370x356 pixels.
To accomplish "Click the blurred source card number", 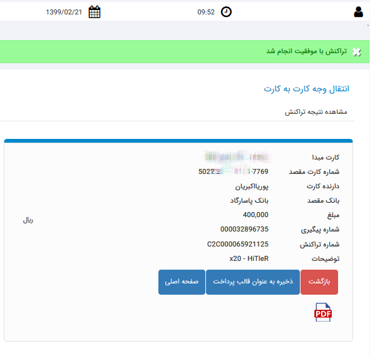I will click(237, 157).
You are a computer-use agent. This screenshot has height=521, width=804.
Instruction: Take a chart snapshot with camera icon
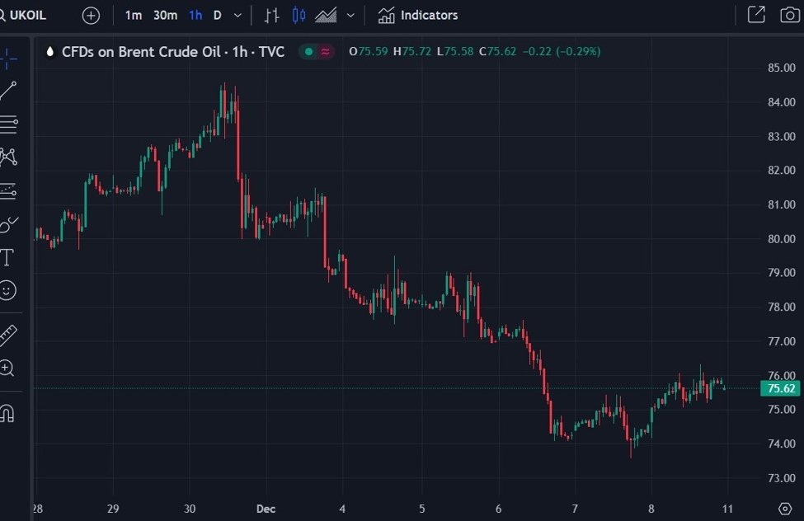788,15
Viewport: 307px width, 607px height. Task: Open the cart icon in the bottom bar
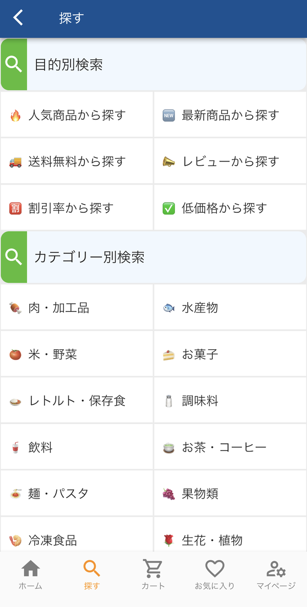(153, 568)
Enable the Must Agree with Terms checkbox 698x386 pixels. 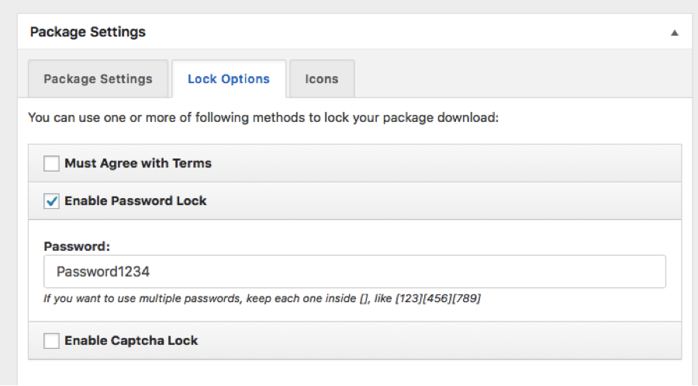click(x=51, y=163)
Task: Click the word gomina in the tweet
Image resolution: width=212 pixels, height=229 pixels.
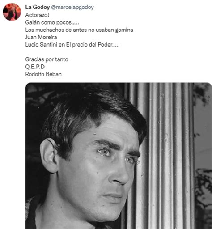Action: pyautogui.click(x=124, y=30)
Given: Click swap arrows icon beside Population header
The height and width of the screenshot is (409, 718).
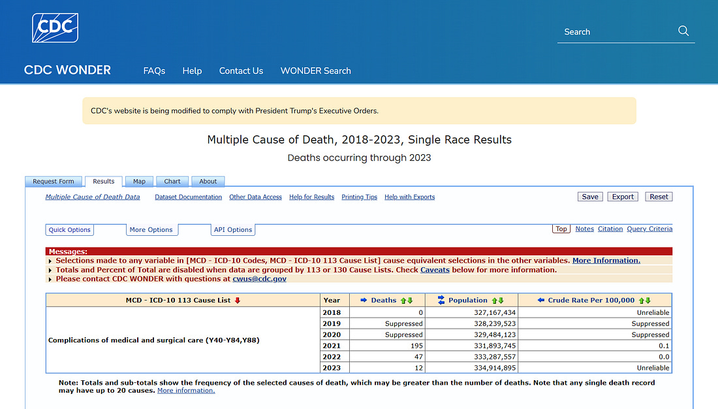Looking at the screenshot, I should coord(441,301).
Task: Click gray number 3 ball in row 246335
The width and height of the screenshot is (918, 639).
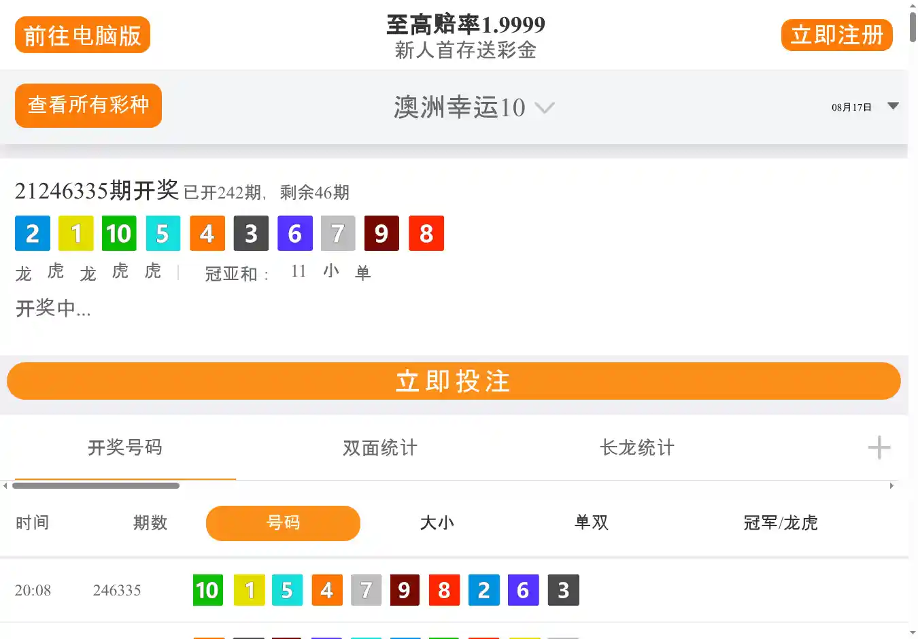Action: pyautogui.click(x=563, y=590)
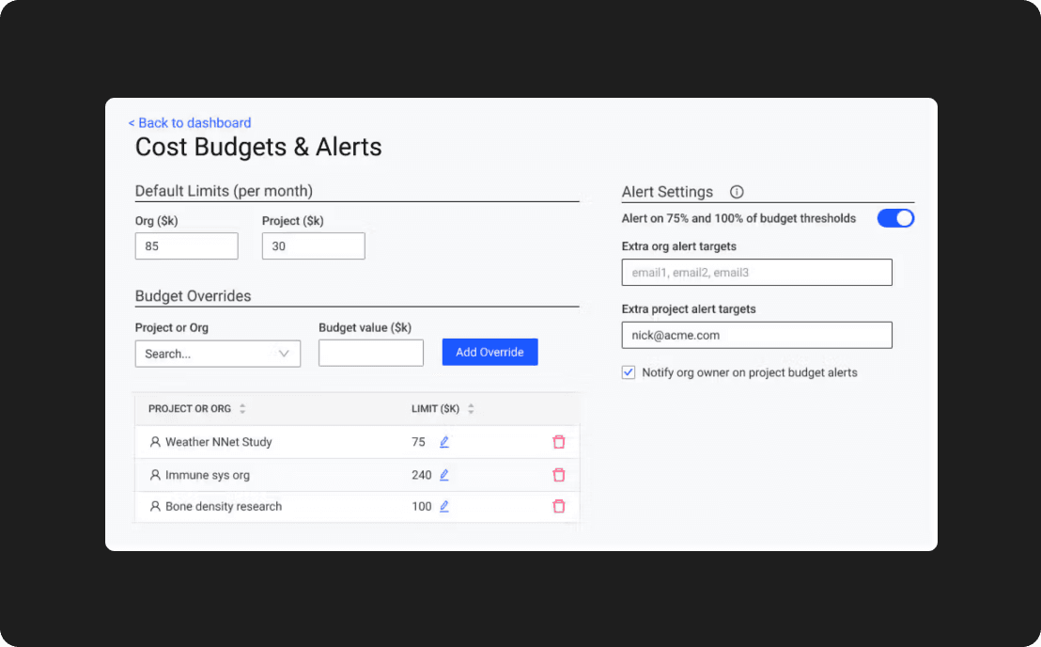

* * *

- [Your assignment]:
Restate verbatim the lines that begin at the one holding "The width and" and end at the last line of the material. Exclude pictures.

- [Answer section]:
The width and height of the screenshot is (918, 639).
Action: pyautogui.click(x=563, y=590)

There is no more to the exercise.